### A run of listings:
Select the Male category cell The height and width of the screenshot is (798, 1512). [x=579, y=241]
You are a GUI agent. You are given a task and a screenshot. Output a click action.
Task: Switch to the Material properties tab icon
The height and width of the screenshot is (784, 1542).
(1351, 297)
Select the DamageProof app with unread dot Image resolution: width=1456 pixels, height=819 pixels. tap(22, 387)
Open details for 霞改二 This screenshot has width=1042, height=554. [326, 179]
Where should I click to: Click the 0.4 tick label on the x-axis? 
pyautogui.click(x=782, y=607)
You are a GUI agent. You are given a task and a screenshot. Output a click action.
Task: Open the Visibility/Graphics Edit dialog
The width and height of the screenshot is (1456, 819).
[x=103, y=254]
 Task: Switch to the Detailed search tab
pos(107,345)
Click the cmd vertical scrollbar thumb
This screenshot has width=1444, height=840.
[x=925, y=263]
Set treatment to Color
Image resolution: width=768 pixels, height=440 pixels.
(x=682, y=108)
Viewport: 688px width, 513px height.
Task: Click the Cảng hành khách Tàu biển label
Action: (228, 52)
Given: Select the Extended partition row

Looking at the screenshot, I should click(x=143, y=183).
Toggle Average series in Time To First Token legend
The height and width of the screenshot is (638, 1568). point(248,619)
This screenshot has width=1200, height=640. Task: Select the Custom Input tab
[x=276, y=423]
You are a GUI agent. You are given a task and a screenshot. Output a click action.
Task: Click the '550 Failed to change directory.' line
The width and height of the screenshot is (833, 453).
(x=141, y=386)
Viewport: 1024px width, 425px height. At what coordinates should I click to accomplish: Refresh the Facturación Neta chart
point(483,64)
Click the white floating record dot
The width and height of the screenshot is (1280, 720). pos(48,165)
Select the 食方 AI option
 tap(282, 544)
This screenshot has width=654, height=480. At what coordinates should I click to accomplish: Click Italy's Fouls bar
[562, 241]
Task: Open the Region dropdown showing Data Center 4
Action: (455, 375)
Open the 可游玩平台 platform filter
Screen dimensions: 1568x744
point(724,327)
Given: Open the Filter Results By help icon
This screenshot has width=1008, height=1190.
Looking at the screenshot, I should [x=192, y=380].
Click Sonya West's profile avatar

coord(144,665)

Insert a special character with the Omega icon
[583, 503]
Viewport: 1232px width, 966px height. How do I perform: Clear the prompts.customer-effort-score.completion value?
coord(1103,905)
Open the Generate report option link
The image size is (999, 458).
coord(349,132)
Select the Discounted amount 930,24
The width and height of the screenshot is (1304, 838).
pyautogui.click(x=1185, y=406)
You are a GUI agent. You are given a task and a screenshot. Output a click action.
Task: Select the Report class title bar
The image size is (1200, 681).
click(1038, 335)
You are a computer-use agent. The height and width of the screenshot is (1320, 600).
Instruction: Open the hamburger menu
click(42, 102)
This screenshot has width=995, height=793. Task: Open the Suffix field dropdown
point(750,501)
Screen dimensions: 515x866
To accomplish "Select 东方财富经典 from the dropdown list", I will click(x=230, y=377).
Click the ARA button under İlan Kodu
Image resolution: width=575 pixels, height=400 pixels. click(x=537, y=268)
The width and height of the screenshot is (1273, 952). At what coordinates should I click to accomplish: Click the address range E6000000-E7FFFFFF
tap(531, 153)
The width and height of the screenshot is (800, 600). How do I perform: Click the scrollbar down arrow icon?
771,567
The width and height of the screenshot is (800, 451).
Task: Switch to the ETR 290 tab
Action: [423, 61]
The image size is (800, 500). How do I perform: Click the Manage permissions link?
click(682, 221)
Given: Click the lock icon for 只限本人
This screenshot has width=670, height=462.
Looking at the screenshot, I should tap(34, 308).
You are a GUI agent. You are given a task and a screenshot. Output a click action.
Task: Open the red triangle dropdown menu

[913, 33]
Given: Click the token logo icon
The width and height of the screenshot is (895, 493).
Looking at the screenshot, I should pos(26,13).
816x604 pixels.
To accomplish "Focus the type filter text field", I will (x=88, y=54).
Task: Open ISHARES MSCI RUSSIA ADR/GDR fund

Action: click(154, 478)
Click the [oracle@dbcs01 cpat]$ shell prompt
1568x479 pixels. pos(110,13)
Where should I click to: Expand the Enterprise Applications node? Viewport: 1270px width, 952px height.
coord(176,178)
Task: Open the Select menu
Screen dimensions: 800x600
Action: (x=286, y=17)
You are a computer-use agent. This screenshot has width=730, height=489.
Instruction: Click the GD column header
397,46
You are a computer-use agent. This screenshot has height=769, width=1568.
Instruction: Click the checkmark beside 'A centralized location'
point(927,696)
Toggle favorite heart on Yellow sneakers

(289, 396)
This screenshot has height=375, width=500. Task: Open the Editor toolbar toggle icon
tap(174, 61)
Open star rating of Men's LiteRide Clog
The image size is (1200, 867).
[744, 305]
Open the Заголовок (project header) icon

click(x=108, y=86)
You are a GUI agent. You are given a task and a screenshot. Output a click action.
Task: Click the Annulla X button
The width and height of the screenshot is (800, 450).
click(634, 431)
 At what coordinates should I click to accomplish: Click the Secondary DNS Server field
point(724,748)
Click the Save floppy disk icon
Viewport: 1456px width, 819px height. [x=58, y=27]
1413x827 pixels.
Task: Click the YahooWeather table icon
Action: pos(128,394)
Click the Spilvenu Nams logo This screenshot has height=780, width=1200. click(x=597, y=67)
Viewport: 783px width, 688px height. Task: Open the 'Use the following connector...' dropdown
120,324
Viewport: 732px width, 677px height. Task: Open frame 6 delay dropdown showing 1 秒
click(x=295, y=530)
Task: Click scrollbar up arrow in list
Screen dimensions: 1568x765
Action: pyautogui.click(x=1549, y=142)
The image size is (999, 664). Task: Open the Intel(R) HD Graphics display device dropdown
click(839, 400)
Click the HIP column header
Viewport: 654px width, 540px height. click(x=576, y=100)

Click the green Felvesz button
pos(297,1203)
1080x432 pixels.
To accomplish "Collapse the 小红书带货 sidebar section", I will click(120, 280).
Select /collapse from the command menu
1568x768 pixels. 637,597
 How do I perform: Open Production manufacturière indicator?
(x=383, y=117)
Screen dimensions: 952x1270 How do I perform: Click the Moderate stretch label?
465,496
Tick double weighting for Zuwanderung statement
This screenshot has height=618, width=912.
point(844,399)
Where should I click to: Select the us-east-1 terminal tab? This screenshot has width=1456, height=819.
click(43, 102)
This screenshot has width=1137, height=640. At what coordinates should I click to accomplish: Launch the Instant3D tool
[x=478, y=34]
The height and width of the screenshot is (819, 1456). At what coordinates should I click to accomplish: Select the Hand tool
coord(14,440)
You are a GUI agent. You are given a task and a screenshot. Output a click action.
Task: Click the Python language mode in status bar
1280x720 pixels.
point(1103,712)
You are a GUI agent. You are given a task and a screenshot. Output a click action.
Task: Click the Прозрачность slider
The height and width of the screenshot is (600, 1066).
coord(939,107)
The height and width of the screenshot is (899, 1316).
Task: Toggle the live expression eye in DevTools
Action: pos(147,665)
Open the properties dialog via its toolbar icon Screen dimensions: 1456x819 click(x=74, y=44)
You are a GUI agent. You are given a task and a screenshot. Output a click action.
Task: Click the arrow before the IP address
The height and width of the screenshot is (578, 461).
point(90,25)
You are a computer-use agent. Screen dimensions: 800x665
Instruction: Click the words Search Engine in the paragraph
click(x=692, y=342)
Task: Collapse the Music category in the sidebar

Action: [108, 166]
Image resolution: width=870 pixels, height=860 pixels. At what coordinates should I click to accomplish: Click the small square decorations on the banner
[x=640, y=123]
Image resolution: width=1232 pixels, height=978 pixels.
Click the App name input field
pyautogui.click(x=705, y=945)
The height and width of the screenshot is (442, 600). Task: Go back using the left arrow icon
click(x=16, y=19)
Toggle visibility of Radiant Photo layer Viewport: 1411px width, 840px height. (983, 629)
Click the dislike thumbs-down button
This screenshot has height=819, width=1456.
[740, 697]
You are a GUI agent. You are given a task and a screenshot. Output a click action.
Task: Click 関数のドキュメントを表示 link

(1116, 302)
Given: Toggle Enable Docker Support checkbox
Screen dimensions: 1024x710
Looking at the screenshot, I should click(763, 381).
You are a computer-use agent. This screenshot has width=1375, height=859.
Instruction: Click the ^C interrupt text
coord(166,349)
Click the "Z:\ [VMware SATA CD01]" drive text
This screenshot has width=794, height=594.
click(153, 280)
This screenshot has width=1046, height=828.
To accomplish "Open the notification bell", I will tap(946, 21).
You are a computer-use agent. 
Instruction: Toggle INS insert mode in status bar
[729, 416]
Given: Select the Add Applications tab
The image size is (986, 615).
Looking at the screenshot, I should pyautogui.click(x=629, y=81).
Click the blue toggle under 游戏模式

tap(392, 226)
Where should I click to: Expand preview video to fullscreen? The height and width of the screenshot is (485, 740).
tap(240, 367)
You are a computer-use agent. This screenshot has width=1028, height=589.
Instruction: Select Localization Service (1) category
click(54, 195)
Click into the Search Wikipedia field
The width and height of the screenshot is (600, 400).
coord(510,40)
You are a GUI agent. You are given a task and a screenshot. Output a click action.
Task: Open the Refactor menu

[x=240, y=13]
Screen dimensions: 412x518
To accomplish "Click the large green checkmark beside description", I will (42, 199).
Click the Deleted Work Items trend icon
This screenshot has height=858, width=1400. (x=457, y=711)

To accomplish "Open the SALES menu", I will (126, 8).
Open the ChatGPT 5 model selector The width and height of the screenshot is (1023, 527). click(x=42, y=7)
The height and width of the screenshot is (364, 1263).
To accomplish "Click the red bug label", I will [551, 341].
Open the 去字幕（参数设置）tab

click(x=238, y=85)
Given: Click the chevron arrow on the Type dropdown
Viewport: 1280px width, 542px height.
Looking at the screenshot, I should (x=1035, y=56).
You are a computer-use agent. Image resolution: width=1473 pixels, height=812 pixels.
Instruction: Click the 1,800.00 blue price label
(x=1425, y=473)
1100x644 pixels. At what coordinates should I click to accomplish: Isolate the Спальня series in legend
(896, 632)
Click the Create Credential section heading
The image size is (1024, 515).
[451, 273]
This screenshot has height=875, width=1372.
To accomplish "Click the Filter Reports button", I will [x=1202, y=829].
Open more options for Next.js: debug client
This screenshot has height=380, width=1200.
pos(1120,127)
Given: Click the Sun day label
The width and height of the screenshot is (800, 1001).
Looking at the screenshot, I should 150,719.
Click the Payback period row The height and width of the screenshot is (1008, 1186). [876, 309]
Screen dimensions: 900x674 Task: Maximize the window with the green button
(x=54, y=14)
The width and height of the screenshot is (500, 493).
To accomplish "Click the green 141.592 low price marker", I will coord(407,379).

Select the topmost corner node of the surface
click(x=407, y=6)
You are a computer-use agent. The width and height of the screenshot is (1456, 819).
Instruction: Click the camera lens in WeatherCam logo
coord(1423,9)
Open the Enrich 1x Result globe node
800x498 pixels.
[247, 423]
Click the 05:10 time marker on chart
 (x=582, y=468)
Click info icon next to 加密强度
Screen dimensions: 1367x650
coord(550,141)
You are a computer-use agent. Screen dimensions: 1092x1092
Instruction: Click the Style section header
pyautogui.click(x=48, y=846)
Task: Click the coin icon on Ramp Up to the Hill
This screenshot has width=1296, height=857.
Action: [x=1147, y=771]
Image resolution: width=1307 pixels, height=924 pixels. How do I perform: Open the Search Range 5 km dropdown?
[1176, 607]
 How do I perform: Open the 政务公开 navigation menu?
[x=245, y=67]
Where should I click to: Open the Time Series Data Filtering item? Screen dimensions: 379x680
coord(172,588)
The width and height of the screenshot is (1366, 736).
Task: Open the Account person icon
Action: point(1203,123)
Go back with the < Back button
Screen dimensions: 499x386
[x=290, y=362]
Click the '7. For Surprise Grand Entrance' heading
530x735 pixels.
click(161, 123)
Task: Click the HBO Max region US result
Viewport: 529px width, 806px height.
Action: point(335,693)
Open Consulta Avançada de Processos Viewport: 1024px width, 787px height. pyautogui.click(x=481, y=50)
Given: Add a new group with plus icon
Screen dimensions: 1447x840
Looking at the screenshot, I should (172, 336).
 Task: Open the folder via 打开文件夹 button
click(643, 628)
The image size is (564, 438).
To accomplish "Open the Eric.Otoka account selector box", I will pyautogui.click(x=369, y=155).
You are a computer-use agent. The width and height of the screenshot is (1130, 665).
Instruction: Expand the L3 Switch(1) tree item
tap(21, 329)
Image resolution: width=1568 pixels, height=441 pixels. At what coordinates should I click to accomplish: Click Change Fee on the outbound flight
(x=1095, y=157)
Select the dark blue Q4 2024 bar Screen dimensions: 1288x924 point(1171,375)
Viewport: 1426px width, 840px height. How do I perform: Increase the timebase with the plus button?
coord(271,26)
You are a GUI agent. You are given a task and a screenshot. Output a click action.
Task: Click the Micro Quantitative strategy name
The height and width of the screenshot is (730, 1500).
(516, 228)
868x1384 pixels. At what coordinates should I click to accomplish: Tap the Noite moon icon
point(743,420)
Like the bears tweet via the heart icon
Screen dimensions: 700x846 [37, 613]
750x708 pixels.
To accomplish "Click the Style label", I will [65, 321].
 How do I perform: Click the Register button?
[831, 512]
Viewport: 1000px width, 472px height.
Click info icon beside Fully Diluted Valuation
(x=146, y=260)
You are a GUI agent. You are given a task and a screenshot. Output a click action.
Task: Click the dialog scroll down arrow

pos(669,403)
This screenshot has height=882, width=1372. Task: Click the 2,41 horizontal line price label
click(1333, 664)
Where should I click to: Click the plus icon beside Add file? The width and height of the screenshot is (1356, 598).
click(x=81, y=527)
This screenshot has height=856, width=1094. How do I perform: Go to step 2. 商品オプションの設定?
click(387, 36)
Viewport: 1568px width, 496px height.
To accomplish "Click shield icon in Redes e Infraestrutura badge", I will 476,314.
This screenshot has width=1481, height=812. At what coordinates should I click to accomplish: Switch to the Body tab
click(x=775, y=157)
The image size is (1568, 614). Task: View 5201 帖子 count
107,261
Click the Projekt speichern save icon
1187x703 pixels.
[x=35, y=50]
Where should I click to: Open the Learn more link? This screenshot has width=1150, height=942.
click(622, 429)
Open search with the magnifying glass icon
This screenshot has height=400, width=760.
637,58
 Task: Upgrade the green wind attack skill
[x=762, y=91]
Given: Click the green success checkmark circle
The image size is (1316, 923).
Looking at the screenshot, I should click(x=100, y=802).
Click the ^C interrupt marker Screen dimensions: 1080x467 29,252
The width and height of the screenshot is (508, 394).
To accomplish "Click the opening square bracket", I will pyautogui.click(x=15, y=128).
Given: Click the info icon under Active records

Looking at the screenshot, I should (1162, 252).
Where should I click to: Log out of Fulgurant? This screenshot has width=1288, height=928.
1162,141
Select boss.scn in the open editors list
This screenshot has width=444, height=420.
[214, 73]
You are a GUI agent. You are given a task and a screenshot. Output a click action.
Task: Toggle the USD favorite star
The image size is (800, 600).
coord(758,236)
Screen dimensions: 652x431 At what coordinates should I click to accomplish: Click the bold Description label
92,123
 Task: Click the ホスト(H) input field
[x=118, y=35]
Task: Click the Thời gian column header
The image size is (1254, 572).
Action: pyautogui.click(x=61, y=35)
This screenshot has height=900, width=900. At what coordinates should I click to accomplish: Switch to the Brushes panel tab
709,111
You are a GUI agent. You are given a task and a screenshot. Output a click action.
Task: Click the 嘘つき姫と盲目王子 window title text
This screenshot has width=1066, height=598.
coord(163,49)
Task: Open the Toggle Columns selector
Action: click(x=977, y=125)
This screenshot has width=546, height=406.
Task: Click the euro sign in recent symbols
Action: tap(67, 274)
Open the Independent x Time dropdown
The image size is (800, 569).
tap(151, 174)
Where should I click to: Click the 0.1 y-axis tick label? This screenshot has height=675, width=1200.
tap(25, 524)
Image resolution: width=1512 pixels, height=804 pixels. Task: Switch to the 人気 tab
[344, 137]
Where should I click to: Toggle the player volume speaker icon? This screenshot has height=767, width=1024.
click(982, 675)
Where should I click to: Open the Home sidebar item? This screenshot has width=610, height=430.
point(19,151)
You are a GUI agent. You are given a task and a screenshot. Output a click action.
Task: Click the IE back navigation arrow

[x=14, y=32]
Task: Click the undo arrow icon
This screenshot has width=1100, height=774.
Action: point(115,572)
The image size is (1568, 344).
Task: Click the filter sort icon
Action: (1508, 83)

### DESCRIPTION OF THE TASK:
Copy verbatim the lines of the listing above, from the line containing "Open the Enrich 1x Result globe node" through the line containing "coord(550,141)", inclusive.

### THE ANSWER:
Open the Enrich 1x Result globe node
800x498 pixels.
[247, 423]
Click the 05:10 time marker on chart
 (x=582, y=468)
Click info icon next to 加密强度
Screen dimensions: 1367x650
coord(550,141)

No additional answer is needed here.